Passage provided:

****************

10 Protocol-level attack patterns to plan for
Even without naming any specific third-party project, the ecosystem has already documented a consistent set of protocol-level abuse patterns. The point isn’t that every server is malicious – the point is that the protocol surface makes these classes of attacks feasible unless you add guardrails.
- Schema poisoning: Manipulating schema fields to influence tool selection/parameters.
- Tool poisoning: Weaponizing tool descriptions/outputs to steer the model into risky actions.
- Rug pull (behavior drift): A server appears safe, then changes tool definitions/behavior after adoption.
- Cross-server shadowing: A tool in one server mimics or overrides expectations set by another server.
- Tool name collision/squatting: Using familiar tool names to gain trust and be selected more often.
- Crendential harvesting: Prompting users/agents to reveal secrets or mishandling token flows.
- Resource poisoning: Supplying “resources” that embed malicious instructions or unsafe content paths.
- Exfiltration chains: Combining multiple “normal” tool calls into a data-leak pathway.
- Denial-of-wallet: Triggering cost-amplifying loops (LLM tokens, API calls, Cloud usage).
- Permission confusion: Over-broad scopes or unclear user consent leading to unintended privileged actions.
If you want a structured taxonomy to align internal controls and messaging, the OWASP MCP Top 10 is a useful reference point for categorizing risks across the MCP lifecycle.
Real World Signals: CVEs and Supply Chain Incidents
This is not purely hypoyhetical. Reference MCP Componenets and surrounding tooling have already had disclosed vulnerabilities. For example, CVE-2025-53109 in the Filesystem reference server describes unintended file Access via symlinks in affected versions, with an explicit upgrade recommendation. Another example is CVE-2025-49596 in MCP Inspector, where missing authentication between components can lead to remote code execution under certain conditions (With remediation guidance).
More importantly, the ecosystem has seen clear signs of supply-chain abuse. Postmark, an email delivery service, has warned the public about a malicious npm package (“postmark-mcp”) that impersonates them to steal user emails. Multiple independent write-ups covered the same incident and why it matters for MCP adoption: teams are effectively granting high-privilege Access to packages that may bypass traditional vendor risk and asset inventory processes.
A practical security baseline for MCP serves
You don’t need to “ban MCP” to be safe. You need a baseline that separates what a server claims from what you allow, and that enforces provenance, isolation, change control and monitoring.
Before you install (Provenance + Trust):
- Verify Publisher/maintainer identity, repository lineage, release history and dependency risk.
- Pin versions (no silent auto-upgrades); prefer signed artifacts/attestations where available.
- Define least-privilege scopes for any tokens used by tools.
While it runs (enforcement + containment):
- Sandbox MCP servers (container/VM), restrict filesystem and outbond network (egress) by default.
- Require explicit user approval for high-risk tool categories (write/delete/send/pay/admin).
- Detect and fail-closed on tool/schema drift during a session (re-approval on change).
- Avoid 0Auth anti-patterns like token passthrough; enforce safe authorization flows and storage.
Observe and detect (monitoring):
- Log tool listing/invocation events, permission failures, and anomalous call volumes.
- Alert on high-risk tool usage spikes, repeated failures, or unexpected new tools appearing.
- Track “consent fatigue” patterns (too many prompts leads to blind approval).

****************

Data excerpt:
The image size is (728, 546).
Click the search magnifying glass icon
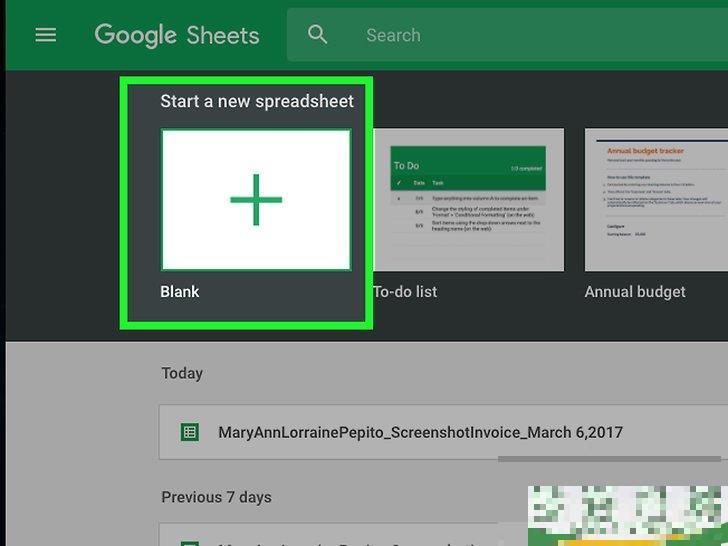[x=318, y=35]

****************

Work task 1:
According to the passage on MCP security, which company warned the public about a malicious npm package that impersonated it to steal user emails?
Work task 2:
Quote the passage on MCP security from "- Tool name" to "calls, Cloud usage).".

Task result 1:
Postmark, an email delivery service.

Task result 2:
- Tool name collision/squatting: Using familiar tool names to gain trust and be selected more often.
- Crendential harvesting: Prompting users/agents to reveal secrets or mishandling token flows.
- Resource poisoning: Supplying “resources” that embed malicious instructions or unsafe content paths.
- Exfiltration chains: Combining multiple “normal” tool calls into a data-leak pathway.
- Denial-of-wallet: Triggering cost-amplifying loops (LLM tokens, API calls, Cloud usage).